Monoprice just emailed me to say the CAT6 cable I bought last year and still haven't gotten around to installing in my house is being recalled due to increased risk of fire spread. Procrastination wins again!


Incredibly, if I had installed it, they are offering to pay to have it all removed and replacement cable re-installed all on their dime. In case you've bought Monoprice brand bulk CAT6 between December 2018 and February 2020, might wanna check out the recall website: https://mpcmrrecall.com/

I've been thinking about getting my house wired for networking. How much of a deal is it? How expensive? Obviously, mileage may vary, but I am going to have to convince the wife.

D-Pad
Jun 28, 2006

FCKGW posted:

Not as bad as electrical, depending on your house. If it’s a single story and you have good enough access to an attic or crawl space, then it’s just drilling holes and dropping in lines. It doesn’t need to be stapled or anything.

Some quotes I’ve seen in the networking thread were about $100 per drop.

Oh that is much more reasonable than I was assuming.
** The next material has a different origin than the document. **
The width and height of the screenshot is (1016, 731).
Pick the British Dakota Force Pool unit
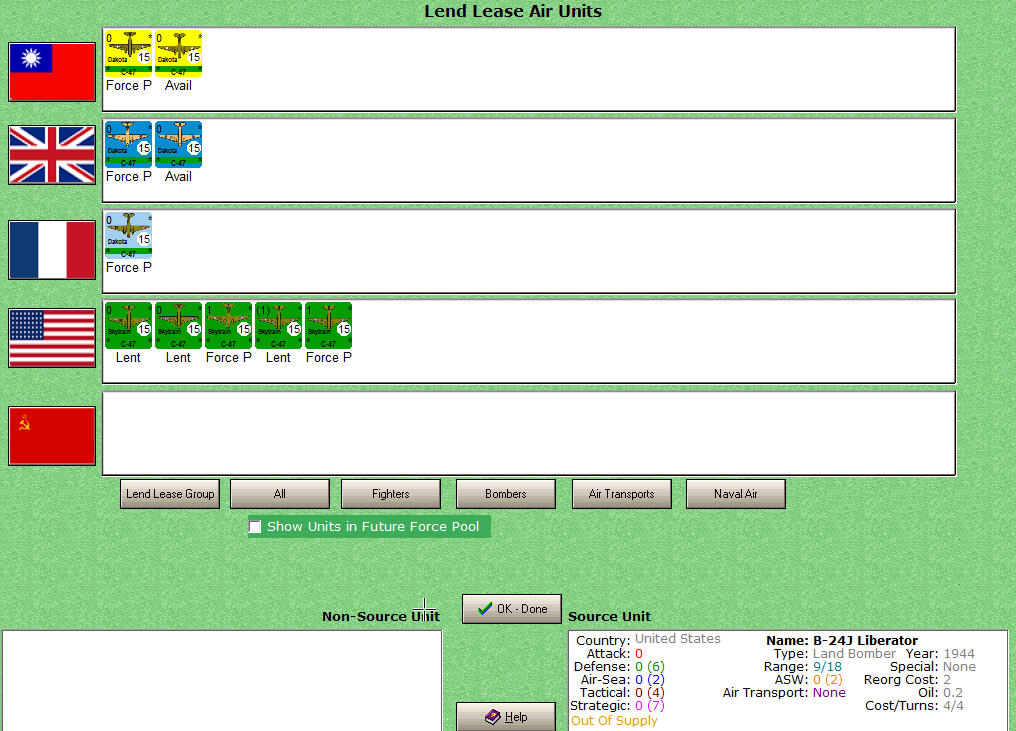pos(128,144)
We are in a single story with an attic that is surprisingly easy to get around in for an attic.

D-Pad
Jun 28, 2006

If you got 4-5 feet of snow at once like he said happens sometimes wouldn't that preclude a riding lawnmower with a plow? like the snow would be higher than the top of the mower? I'm from the south and don't know much though...

D-Pad
Jun 28, 2006

Motronic posted:

Roll out trays in the bottom of every cabinet is life changing. Not only for the bending over part but also that you can SEE whats in there and not have to unpack/repack a cabinet to get at things in the back.

https://www.rockler.com/shop-by-brand/rev-a-shelf/pull-outs

I literally just brought in a few delivered boxes of these rev-a-shelf pull outs minutes before I read this post. They are great, good quality and very sturdy. We had them at our old rental and we made it a priority to get them now that we bought. In fact, we've been going ham on all types of various organizers throughout the house and garage. Those rag holder thingies posted upthread are very tempting. What other random organizers that people may not know exist does this thread recommend?

D-Pad
Jun 28, 2006

What the gently caress is a sauce drawer? I'm picturing a drawer just filled with loose sauce and some snooty rich person with a ladle scooping it out.

D-Pad
Jun 28, 2006

Oooooh ok, we just called the kitchen drawer like that with random poo poo the junk drawer. All kinds of loose knick knacks and batteries.

If I win the lottery I'm gonna do a real rich person's sauce drawer with built in warming.

D-Pad
Jun 28, 2006

I have fireplace questions. Homeownership has been wild so far because I don't know poo poo about poo poo, but have surprisingly been able to accomplish a lot using the internet as a resource. However, when it comes to fire and natural gas and potentially burning down or exploding my house I'm gonna need a goon sanity check.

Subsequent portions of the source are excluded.